Sunday, April 25, 2010


(And I don't mean of the Michael Jackson variety.)

I finished Eric Van Lustbader's 'Last Snow', a thriller.

EVL is known for his fantasy and thriller series, but also for reviving the Jason Bourne, (of the Bourne identity movies) series on contract from the estate of Ludlum, the creator.

An aside:
Generally literati talk about Plot driven novels, versus character-driven novels.
In the plot driven novel, what happens in the story is of primary importance. The characters seem to be pawns driven around through the novel like chess pieces on a board. In the character-driven novel on the other hand, it seems as if the characters are the masters of their own fate, and the story told unfolds because of the choices they make. I prefer novels that combine the two. The best examples of character driven stories are 'literary fiction'. I've been known to criticize this 'genre' as often the stories are so beautiful and they employ such incredibly powerful imagery, the prose is so lush, but I finish one and say.... so what was the point?

Plot driven stories are quite the opposite. There is a story. But sometimes the plot can be so contrived as to force me to the other side of the 'criterati' and scream at the pages; "That would never happen. Protagonist would never act that way!" (Most genre fiction has conventions. If a story didn't follow some of the conventions of the genre for instance, it wouldn't be labeled, right?) Of all the contemporary genre fiction, Thrillers are far and away the most plot-driven of them all. And this was very evident in Lustbader's novel.

Okay, back to my post.
In short it was a story of Jack McClure, ATF agent, hero, Presidents friend on special assignment where he breaks a 27 year marriage off with his wife, sleeps with an FSB (old soviet KGB) agent, foils high crimes, saves people, has shoot outs, survives arsenic poisoning...okay, get the picture? The political thriller is always an over the top plot-driven romp. It was well plotted, carried the story along and sold millions of copies. It will probably be a movie. But, I really didn't enjoy it and had to resist skimming to the finish. (I try never to do that. Elmore Leonard said his novels move along well because he never writes the parts people skip. So when I am tempted to skim, I ask myself why exactly I have that impulse.)

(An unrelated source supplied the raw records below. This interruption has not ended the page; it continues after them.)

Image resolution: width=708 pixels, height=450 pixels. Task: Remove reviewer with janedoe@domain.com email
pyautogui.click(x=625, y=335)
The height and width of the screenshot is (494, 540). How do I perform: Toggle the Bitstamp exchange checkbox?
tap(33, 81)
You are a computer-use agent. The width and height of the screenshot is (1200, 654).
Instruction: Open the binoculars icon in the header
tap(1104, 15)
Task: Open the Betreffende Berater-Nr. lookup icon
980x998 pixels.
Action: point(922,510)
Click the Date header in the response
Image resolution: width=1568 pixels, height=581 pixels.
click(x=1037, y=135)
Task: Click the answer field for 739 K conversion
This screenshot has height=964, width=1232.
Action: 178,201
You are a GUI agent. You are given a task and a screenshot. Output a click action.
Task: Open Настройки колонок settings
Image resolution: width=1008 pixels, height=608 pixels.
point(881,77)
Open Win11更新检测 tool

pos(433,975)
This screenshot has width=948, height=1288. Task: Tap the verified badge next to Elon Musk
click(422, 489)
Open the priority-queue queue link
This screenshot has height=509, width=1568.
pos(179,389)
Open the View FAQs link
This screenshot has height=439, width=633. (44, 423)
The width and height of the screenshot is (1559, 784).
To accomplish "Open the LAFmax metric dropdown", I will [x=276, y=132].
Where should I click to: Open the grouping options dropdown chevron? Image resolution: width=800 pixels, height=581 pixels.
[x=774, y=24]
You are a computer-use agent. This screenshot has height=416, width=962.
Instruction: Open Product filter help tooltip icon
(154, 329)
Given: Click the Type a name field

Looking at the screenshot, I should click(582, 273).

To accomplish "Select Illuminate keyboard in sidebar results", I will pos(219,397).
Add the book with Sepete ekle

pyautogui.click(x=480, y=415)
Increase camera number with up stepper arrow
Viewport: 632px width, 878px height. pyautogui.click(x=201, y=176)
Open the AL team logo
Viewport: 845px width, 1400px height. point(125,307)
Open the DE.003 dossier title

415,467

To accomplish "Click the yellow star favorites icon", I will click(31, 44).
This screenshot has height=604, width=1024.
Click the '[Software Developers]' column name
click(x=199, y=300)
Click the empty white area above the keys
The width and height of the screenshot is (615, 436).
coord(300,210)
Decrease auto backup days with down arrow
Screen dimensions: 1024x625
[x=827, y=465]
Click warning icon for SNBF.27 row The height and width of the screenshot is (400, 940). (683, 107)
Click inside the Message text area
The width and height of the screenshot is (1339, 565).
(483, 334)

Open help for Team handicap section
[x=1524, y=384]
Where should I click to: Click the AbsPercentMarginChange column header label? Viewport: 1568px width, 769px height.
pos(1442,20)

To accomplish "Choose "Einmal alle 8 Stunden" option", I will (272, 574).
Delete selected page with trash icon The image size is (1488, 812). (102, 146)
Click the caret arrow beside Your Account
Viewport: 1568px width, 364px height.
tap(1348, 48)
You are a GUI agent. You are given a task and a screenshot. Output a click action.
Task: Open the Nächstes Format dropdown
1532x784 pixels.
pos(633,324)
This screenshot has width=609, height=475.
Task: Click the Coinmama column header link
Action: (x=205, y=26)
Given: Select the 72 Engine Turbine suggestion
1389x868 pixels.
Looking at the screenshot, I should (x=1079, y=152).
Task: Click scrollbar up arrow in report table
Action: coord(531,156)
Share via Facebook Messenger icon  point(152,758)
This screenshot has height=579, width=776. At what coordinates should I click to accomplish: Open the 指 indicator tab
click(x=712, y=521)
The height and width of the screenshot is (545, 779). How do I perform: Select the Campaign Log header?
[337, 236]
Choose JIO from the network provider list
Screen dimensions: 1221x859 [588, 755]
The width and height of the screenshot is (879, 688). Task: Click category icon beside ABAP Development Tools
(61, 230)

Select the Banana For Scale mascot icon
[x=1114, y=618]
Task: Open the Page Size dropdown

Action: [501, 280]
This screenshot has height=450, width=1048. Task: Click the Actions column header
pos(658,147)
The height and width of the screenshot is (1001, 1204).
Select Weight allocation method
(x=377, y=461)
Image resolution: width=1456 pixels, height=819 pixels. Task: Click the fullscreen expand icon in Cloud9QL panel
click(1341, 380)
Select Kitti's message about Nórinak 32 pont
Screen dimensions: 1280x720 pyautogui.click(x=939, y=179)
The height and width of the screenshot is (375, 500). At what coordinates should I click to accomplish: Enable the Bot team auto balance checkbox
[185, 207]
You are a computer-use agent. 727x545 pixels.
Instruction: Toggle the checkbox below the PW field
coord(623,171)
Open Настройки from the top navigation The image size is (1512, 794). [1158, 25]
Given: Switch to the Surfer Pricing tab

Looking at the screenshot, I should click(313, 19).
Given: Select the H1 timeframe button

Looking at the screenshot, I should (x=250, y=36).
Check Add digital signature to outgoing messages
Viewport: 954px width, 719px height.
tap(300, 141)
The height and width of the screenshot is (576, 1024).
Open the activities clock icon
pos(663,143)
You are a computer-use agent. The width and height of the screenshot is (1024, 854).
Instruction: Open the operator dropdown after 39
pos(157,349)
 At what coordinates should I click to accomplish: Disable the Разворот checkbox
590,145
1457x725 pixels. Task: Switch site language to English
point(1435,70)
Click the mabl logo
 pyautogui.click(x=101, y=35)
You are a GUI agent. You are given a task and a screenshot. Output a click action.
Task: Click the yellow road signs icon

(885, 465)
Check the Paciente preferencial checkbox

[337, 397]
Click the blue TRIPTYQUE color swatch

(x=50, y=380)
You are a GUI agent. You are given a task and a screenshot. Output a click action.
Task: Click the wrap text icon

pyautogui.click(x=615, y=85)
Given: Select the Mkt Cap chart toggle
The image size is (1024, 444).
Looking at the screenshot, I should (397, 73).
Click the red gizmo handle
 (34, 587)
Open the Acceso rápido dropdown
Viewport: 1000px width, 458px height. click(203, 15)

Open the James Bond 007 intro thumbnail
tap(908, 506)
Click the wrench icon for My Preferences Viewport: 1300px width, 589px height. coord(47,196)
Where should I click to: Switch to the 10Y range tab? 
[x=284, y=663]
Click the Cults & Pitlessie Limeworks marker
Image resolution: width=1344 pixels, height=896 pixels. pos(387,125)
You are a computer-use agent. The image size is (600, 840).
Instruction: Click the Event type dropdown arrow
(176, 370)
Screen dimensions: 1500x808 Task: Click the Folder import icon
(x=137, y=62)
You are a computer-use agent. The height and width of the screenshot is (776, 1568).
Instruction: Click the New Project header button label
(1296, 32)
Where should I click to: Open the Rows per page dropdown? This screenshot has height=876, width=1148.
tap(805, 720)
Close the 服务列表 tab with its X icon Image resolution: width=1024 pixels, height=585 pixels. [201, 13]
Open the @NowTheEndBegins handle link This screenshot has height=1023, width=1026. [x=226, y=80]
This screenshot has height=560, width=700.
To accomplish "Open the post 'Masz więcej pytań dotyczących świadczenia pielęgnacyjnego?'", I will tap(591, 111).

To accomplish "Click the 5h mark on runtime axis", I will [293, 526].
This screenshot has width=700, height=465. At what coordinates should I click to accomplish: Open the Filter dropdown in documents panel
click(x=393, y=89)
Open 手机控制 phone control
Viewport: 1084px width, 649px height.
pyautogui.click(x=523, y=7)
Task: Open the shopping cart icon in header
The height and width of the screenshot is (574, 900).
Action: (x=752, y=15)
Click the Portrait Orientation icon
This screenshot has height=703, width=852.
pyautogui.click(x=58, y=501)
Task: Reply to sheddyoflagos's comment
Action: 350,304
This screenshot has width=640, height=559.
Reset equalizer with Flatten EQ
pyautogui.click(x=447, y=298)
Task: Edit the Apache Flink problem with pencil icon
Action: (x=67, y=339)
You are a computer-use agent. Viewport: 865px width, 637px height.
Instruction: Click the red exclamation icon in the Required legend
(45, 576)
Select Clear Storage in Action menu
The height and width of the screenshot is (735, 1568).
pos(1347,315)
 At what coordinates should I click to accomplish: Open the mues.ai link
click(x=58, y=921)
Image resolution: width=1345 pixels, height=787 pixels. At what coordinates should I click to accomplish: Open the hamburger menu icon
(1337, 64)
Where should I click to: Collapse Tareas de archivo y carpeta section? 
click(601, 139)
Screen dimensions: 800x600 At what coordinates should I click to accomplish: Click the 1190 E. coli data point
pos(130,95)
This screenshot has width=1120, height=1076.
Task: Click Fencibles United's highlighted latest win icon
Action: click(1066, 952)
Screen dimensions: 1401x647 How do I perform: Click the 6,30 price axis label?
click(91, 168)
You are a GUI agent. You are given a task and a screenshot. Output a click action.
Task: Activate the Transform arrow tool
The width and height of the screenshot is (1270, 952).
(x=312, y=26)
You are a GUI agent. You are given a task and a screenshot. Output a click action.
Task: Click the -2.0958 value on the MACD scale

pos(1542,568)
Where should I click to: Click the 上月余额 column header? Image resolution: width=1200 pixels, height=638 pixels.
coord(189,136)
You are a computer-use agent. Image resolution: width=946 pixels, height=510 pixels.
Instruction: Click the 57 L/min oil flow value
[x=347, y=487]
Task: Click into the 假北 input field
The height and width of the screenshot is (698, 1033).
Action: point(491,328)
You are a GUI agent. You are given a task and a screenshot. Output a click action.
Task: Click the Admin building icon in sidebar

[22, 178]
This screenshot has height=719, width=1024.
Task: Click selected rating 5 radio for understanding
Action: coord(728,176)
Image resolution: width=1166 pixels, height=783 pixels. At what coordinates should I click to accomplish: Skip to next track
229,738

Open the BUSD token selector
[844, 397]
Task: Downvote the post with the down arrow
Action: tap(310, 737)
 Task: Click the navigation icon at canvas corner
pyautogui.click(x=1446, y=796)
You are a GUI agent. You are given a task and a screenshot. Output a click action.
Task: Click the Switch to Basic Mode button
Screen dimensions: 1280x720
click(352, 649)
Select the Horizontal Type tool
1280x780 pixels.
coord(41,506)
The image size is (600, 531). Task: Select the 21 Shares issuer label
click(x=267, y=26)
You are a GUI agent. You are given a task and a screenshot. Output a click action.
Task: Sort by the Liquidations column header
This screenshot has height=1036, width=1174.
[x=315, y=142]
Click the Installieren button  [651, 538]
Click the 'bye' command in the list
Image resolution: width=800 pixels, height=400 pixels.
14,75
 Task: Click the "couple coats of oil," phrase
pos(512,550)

I think the biggest problem is that the author doesn't have a firm enough grasp of current Russian/Eurasian geopolitics and energy policy. News paper level, but there were too many instances where he tried to make the Russia of today be the Soviet Union of the 80's (the peak of coldwarspynovelthrillerdom). Then there were the instances where an event would happen but it wouldn't impact the rest of the flow of the novel. For instance, main character kills two assassins sitting in the car on the street below his apartment. Main character goes off to bordelo for top level meeting with bad guy. Main character returns to apartment and has dinner with hot widow next door. Okay. So why was the front of his apartment, where presumably there is a car full of dead guys, gone? No crime scene? I don't know, call me crazy, but I would expect such an event to have repercussions. And yes, I know it's a story. And it never really happened. And yes, I know that such a criticism from someone who writes stories about monsters seems a tad ironic. But still, help me suspend my disbelief a little bit longer.


  1. I had read about this book online, and got it from the library. I must have had a bunch of other books at the same time, because I'm pretty sure I never even started it. At least the plot doesn't sound very familiar... I'm thinking I can leave it too, after your review. I too, go crazy when a plot makes no sense whatsoever, or when a twist defies credulity (such as someone not using their cellphone to call for help, or something). As a scientist, I think you'd enjoy "Ovary Wars" by Mike Hogan. He creates a very original idea for terrorism: unknowing sterilization of American women by a foreign power. That prevents millions of births a year which leads to destruction of the US economy. There's crimes (drugs, baby selling, selling of fertility lists), the FBI, ruthless types being ruthless. Quite enjoyable -- and I loved the premise.

  2. Thanks for the tip, Liz.
    It looks as if Mike is a radiologist at Marshall, so I'd suspect he gets the biology correct. My library doesn't have it...I might have to get it the old fashioned way.

  3. Harumph -- I wrote you a nice response but it disappeared. Just going to say: hate when the library doesn't have what you want as I do love to put my tax dollars to good use. This morning I managed to snag a just-released book off our "hot reads" shelf, which is for new and very popular books with long reserve lists; there's one title that is for those who wander in and get lucky becasue it's on the shelf. First come, first-served and all that. I was going to buy it, but now I don't have to.

    As for "The Ovary Wars," the concept is so intriguing -- it could be a new form of warfare.